**Texte du document:**
C'est dans le registre de l'appropriation qu'il y a encore des progrès à faire pour que les entreprises et les individus saisissent toutes les opportunités offertes par les 35 heures.
On a pu dire que les 35 heures introduisaient de la rigidité ; je crois au contraire qu'elles ont créé des opportunités pour de nouvelles formes d'organisation du travail. La possibilité d'organiser le travail de manière non uniforme vient des lois Auroux de 1982 qui ont instauré un dispositif de modulation permettant de s'affranchir du cadre hebdomadaire de calcul des heures supplémentaires. De plus, les lois de 1982 ont offert aux entreprises la capacité de disposer, sans autorisation de l'administration, d'un volume d'heures supplémentaires dont la quotité est fixée par la négociation. Le mécanisme est original, puisqu'il autorise les partenaires sociaux à déterminer un seuil par un accord collectif et leur laisse ainsi une grande autonomie. Les lois Aubry s'inscrivent dans la continuité des lois Auroux : elles poursuivent le dépassement du cadre hebdomadaire de la durée du travail en mettant en place un décompte pluriannuel ou annuel, à partir non de l'heure mais de la journée de travail. Elles créent un nouveau cadre de référence et elles accompagnent le besoin de « sur mesure » dans l'organisation du travail, même si celui-ci n'est pas l'anarchie. D'ailleurs, personne n'a jugé opportun de revenir sur ce socle : la loi de 2008 maintient le seuil de déclenchement des heures supplémentaires à 35 heures, parce qu'il est bon pour le pouvoir d'achat des salariés, et qu'il correspond à la réalité de leur vie et au fonctionnement des entreprises. Le mouvement dépasse, contrairement à ce que l'on peut entendre, les grandes et les moyennes entreprises puisque dans les petites entreprises, qui sont dépourvues de délégués syndicaux, les lois Aubry ont permis la négociation d'accords relatifs à la durée et à l'aménagement du temps avec des salariés mandatés par les syndicats. Là encore, la possibilité de choisir et la réactivité ont été favorisées.

Données extraites d'une collection:

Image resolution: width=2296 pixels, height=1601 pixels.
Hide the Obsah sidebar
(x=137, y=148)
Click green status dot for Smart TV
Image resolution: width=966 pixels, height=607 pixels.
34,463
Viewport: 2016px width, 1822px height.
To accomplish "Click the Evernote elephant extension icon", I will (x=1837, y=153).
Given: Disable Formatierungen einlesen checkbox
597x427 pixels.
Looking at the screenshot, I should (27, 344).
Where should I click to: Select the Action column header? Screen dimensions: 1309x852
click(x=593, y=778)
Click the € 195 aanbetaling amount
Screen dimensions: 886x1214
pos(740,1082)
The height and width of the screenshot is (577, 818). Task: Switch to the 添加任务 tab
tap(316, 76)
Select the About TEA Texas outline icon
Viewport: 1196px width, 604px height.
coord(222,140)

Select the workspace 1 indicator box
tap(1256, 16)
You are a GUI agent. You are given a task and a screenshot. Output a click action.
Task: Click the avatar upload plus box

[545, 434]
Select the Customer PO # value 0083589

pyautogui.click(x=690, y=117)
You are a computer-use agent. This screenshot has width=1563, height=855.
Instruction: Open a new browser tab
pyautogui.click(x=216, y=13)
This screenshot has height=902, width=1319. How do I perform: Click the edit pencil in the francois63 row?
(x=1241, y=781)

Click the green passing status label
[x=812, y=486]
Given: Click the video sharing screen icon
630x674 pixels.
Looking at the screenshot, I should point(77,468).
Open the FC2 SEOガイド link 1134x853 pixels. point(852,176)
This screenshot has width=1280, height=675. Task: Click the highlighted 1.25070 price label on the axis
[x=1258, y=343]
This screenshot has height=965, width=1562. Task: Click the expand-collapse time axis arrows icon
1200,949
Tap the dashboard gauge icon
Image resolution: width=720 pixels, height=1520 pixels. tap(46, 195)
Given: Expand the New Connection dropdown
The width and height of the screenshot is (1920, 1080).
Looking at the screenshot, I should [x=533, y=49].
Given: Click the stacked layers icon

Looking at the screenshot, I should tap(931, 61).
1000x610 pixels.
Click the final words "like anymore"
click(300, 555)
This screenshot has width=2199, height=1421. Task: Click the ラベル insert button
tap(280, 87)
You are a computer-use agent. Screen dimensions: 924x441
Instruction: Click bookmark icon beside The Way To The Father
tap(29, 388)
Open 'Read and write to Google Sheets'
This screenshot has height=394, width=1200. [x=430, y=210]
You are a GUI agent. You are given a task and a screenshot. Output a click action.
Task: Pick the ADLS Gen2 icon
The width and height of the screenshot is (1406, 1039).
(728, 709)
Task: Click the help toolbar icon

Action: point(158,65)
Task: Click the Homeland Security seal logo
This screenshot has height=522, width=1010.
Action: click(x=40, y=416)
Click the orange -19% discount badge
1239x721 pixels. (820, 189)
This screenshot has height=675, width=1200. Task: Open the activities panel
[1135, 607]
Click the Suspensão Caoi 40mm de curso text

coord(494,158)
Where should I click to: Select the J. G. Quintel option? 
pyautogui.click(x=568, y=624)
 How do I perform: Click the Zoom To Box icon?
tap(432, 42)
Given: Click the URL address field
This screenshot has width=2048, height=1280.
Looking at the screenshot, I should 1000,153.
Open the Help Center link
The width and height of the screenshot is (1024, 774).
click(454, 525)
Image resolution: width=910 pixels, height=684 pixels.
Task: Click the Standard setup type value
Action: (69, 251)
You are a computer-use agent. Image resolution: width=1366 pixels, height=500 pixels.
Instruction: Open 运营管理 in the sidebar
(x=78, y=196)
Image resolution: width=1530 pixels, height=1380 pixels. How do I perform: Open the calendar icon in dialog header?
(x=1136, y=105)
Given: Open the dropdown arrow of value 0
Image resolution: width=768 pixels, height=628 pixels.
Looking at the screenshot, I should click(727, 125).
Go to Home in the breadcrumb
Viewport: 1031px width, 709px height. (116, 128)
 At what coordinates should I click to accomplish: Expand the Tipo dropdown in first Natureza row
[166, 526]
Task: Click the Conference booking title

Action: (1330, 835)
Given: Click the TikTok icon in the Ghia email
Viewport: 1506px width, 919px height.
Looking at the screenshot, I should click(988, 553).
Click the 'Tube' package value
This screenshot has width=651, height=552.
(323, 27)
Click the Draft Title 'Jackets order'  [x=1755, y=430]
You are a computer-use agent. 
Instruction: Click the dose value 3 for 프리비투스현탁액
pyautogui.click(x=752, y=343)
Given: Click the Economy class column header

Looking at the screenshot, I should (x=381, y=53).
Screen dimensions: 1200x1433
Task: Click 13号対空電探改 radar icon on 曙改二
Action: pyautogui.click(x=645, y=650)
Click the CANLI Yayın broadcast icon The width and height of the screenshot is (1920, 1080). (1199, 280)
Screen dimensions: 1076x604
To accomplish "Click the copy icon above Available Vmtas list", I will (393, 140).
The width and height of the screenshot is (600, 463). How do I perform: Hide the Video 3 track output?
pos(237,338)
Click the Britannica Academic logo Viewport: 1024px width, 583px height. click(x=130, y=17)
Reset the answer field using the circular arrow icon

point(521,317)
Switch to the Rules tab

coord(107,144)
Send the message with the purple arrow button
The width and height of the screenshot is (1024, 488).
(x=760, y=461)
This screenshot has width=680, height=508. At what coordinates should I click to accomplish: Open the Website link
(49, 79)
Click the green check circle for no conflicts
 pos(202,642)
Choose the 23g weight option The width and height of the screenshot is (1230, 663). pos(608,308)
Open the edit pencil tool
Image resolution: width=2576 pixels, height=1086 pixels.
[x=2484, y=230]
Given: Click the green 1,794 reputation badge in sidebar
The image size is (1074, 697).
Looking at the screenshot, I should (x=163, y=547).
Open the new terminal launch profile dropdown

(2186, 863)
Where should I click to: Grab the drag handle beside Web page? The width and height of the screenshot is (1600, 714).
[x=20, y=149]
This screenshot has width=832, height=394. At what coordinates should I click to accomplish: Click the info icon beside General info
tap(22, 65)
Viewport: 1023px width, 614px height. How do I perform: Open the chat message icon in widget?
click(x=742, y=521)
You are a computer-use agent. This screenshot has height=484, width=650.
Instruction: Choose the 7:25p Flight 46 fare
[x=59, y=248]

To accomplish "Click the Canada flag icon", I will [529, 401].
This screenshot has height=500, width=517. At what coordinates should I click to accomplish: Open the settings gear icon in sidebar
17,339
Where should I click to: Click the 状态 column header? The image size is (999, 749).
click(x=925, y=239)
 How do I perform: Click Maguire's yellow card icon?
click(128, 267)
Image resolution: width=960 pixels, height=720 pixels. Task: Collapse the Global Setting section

**Problèmes à résoudre:**
A – Selon le texte sur les 35 heures, pourquoi la loi de 2008 conserve-t-elle à 35 heures le seuil de déclenchement des heures supplémentaires ? Répondez en une à trois phrases.
B – Recopiez fidèlement le passage du texte sur les 35 heures qui va de « C'est dans le » jusqu'à « les 35 heures. ».

**Corrigés:**
A – La loi de 2008 maintient ce seuil à 35 heures parce qu'il est bon pour le pouvoir d'achat des salariés. Il correspond aussi à la réalité de leur vie et au fonctionnement des entreprises.

B –
C'est dans le registre de l'appropriation qu'il y a encore des progrès à faire pour que les entreprises et les individus saisissent toutes les opportunités offertes par les 35 heures.